- **Prompt 1**:
Answer these questions from the sunfish post:
(a) Which ocean sunfish is the most common?
(b) How much did the record-setting specimen weigh?
(c) In what body of water does the writer say sunfish live nearby?
- **Prompt 2**:
Write out the sunfish post from "Mola mola have" to "enough to do so.", swapping "tank" for "aquarium".

- **Passage shown**:
-.-.-

The Sunfish Is An Amazing Sea Beast
The Sunfish is an amazing sea beast.
(Blogger’s Note 6/26/12–This post, which I made almost 5 years ago, still gets hits. Today a number of people came here looking for information on a world record sunfish. I was not able to find online what they looking for. The closest I saw was this report from Field & Stream about a new record freshwater sunfish from 2011. While the freshwater sunfish is a different creature than the subject of this post, I’m certain that it is also a fish worthy of further consideration.)
Here are some facts about the Sunfish from Oceansunfish.org.
The most common of the ocean sunfishes is the Mola mola. These fish, like all sunfishes, appear as if their bodies have been somehow truncated leaving them little more than a large head equipped with long sweeping fins atop and below. The body is less than twice as long as it is deep.
Mola mola have a rounded tail, gritty sandpapery skin covered with copious amounts of mucus. Typically silvery in color with a slight opalescent sheen, they can exhibit strikingly changeable spotty patterns. They presently hold the record for the world’s heaviest bony fish–a 3.1 meter (10 ft) long specimen weighed in at 2235 kg (4927 lbs).
Aren’t you glad your skin isn’t covered with mucus.
According to the map at the above mentioned website, Sunfish live near me in the Gulf of Mexico.
Sunfish live in oceans all over the world.
Here is a picture of a Sunfish that shows how big it is in relation to people. I’m sorry this Sunfish lives in a tank.
I’ve never seen a Sunfish in person. Someday I hope that I am lucky enough to do so.

-.-.-

- **Entries supplied**:
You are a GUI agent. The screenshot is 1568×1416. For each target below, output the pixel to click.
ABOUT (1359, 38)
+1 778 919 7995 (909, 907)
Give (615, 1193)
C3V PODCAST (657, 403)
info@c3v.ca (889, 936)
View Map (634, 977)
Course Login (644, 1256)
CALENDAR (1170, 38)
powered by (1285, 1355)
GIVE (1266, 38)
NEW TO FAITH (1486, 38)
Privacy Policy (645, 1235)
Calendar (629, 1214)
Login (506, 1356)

-.-.-

- **Worked solution 1**:
(a) The Mola mola.
(b) 2235 kg (4927 lbs).
(c) The Gulf of Mexico.

- **Worked solution 2**:
Mola mola have a rounded tail, gritty sandpapery skin covered with copious amounts of mucus. Typically silvery in color with a slight opalescent sheen, they can exhibit strikingly changeable spotty patterns. They presently hold the record for the world’s heaviest bony fish–a 3.1 meter (10 ft) long specimen weighed in at 2235 kg (4927 lbs).
Aren’t you glad your skin isn’t covered with mucus.
According to the map at the above mentioned website, Sunfish live near me in the Gulf of Mexico.
Sunfish live in oceans all over the world.
Here is a picture of a Sunfish that shows how big it is in relation to people. I’m sorry this Sunfish lives in a aquarium.
I’ve never seen a Sunfish in person. Someday I hope that I am lucky enough to do so.